DO THIS:
Copy every line of the data below without changing anything.

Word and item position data
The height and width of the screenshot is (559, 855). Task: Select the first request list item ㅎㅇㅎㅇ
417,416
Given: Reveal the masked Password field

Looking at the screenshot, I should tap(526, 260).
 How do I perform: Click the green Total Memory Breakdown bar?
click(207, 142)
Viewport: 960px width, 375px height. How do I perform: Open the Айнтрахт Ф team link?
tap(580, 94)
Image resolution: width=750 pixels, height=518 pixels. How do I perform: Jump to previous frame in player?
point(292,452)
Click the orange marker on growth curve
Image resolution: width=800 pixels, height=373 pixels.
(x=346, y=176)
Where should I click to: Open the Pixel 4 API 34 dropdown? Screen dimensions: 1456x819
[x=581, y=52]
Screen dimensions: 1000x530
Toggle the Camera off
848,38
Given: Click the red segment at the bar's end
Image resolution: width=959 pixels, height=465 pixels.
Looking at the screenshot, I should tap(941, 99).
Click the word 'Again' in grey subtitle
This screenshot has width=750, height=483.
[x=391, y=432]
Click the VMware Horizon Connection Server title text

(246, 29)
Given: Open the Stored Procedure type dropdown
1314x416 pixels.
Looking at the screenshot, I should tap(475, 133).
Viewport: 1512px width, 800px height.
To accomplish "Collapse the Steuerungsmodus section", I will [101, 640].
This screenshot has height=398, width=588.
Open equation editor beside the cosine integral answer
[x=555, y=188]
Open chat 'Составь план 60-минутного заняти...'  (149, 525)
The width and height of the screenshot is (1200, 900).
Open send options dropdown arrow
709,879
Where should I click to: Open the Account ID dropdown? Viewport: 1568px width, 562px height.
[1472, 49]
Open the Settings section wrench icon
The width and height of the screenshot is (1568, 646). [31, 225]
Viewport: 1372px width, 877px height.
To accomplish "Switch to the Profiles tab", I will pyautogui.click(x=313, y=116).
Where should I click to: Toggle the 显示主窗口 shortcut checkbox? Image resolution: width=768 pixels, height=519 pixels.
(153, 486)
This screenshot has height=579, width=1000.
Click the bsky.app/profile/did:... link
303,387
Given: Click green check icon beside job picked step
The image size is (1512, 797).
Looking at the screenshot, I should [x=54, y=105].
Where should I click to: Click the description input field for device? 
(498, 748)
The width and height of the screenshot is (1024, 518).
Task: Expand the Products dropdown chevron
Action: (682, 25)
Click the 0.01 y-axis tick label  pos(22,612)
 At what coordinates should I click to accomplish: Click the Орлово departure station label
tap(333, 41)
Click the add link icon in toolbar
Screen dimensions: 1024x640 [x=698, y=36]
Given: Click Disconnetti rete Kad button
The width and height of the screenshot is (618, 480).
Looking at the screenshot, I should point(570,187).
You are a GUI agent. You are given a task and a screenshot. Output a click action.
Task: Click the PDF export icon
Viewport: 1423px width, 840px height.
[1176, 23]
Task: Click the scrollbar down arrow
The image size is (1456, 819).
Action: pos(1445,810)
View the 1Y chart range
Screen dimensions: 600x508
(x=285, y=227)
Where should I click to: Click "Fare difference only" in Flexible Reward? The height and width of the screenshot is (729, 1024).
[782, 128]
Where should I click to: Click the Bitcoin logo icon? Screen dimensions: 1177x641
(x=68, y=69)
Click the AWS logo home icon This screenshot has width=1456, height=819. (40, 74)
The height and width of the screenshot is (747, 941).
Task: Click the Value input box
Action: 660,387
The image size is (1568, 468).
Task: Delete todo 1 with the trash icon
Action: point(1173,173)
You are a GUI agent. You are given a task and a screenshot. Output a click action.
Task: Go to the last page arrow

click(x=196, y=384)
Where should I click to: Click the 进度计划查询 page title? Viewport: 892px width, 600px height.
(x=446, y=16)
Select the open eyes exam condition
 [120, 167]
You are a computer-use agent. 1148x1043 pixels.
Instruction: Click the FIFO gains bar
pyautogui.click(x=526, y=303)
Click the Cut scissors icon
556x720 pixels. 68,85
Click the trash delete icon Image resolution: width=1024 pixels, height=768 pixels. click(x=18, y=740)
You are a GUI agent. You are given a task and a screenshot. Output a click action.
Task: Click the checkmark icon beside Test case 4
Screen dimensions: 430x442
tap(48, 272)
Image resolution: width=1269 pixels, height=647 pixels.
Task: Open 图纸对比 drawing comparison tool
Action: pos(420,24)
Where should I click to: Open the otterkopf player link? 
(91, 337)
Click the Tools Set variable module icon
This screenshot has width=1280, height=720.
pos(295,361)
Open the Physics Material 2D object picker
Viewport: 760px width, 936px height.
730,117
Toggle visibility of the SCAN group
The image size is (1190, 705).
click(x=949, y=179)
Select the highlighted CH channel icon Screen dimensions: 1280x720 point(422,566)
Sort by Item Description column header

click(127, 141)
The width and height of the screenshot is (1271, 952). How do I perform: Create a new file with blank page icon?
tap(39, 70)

SOLUTION FOR THIS TASK:
The height and width of the screenshot is (559, 855). Task: Select the first request list item ㅎㅇㅎㅇ
417,416
Given: Reveal the masked Password field

Looking at the screenshot, I should tap(526, 260).
 How do I perform: Click the green Total Memory Breakdown bar?
click(207, 142)
Viewport: 960px width, 375px height. How do I perform: Open the Айнтрахт Ф team link?
tap(580, 94)
Image resolution: width=750 pixels, height=518 pixels. How do I perform: Jump to previous frame in player?
point(292,452)
Click the orange marker on growth curve
Image resolution: width=800 pixels, height=373 pixels.
(x=346, y=176)
Where should I click to: Open the Pixel 4 API 34 dropdown? Screen dimensions: 1456x819
[x=581, y=52]
Screen dimensions: 1000x530
Toggle the Camera off
848,38
Given: Click the red segment at the bar's end
Image resolution: width=959 pixels, height=465 pixels.
Looking at the screenshot, I should tap(941, 99).
Click the word 'Again' in grey subtitle
This screenshot has width=750, height=483.
[x=391, y=432]
Click the VMware Horizon Connection Server title text

(246, 29)
Given: Open the Stored Procedure type dropdown
1314x416 pixels.
Looking at the screenshot, I should tap(475, 133).
Viewport: 1512px width, 800px height.
To accomplish "Collapse the Steuerungsmodus section", I will [101, 640].
This screenshot has height=398, width=588.
Open equation editor beside the cosine integral answer
[x=555, y=188]
Open chat 'Составь план 60-минутного заняти...'  (149, 525)
The width and height of the screenshot is (1200, 900).
Open send options dropdown arrow
709,879
Where should I click to: Open the Account ID dropdown? Viewport: 1568px width, 562px height.
[1472, 49]
Open the Settings section wrench icon
The width and height of the screenshot is (1568, 646). [31, 225]
Viewport: 1372px width, 877px height.
To accomplish "Switch to the Profiles tab", I will pyautogui.click(x=313, y=116).
Where should I click to: Toggle the 显示主窗口 shortcut checkbox? Image resolution: width=768 pixels, height=519 pixels.
(153, 486)
This screenshot has height=579, width=1000.
Click the bsky.app/profile/did:... link
303,387
Given: Click green check icon beside job picked step
The image size is (1512, 797).
Looking at the screenshot, I should [x=54, y=105].
Where should I click to: Click the description input field for device? 
(498, 748)
The width and height of the screenshot is (1024, 518).
Task: Expand the Products dropdown chevron
Action: (682, 25)
Click the 0.01 y-axis tick label  pos(22,612)
 At what coordinates should I click to accomplish: Click the Орлово departure station label
tap(333, 41)
Click the add link icon in toolbar
Screen dimensions: 1024x640 [x=698, y=36]
Given: Click Disconnetti rete Kad button
The width and height of the screenshot is (618, 480).
Looking at the screenshot, I should point(570,187).
You are a GUI agent. You are given a task and a screenshot. Output a click action.
Task: Click the PDF export icon
Viewport: 1423px width, 840px height.
[1176, 23]
Task: Click the scrollbar down arrow
The image size is (1456, 819).
Action: pos(1445,810)
View the 1Y chart range
Screen dimensions: 600x508
(x=285, y=227)
Where should I click to: Click "Fare difference only" in Flexible Reward? The height and width of the screenshot is (729, 1024).
[782, 128]
Where should I click to: Click the Bitcoin logo icon? Screen dimensions: 1177x641
(x=68, y=69)
Click the AWS logo home icon This screenshot has width=1456, height=819. (40, 74)
The height and width of the screenshot is (747, 941).
Task: Click the Value input box
Action: 660,387
The image size is (1568, 468).
Task: Delete todo 1 with the trash icon
Action: point(1173,173)
You are a GUI agent. You are given a task and a screenshot. Output a click action.
Task: Go to the last page arrow

click(x=196, y=384)
Where should I click to: Click the 进度计划查询 page title? Viewport: 892px width, 600px height.
(x=446, y=16)
Select the open eyes exam condition
 [120, 167]
You are a computer-use agent. 1148x1043 pixels.
Instruction: Click the FIFO gains bar
pyautogui.click(x=526, y=303)
Click the Cut scissors icon
556x720 pixels. 68,85
Click the trash delete icon Image resolution: width=1024 pixels, height=768 pixels. click(x=18, y=740)
You are a GUI agent. You are given a task and a screenshot. Output a click action.
Task: Click the checkmark icon beside Test case 4
Screen dimensions: 430x442
tap(48, 272)
Image resolution: width=1269 pixels, height=647 pixels.
Task: Open 图纸对比 drawing comparison tool
Action: pos(420,24)
Where should I click to: Open the otterkopf player link? 
(91, 337)
Click the Tools Set variable module icon
This screenshot has width=1280, height=720.
pos(295,361)
Open the Physics Material 2D object picker
Viewport: 760px width, 936px height.
730,117
Toggle visibility of the SCAN group
The image size is (1190, 705).
click(x=949, y=179)
Select the highlighted CH channel icon Screen dimensions: 1280x720 point(422,566)
Sort by Item Description column header

click(127, 141)
The width and height of the screenshot is (1271, 952). How do I perform: Create a new file with blank page icon?
tap(39, 70)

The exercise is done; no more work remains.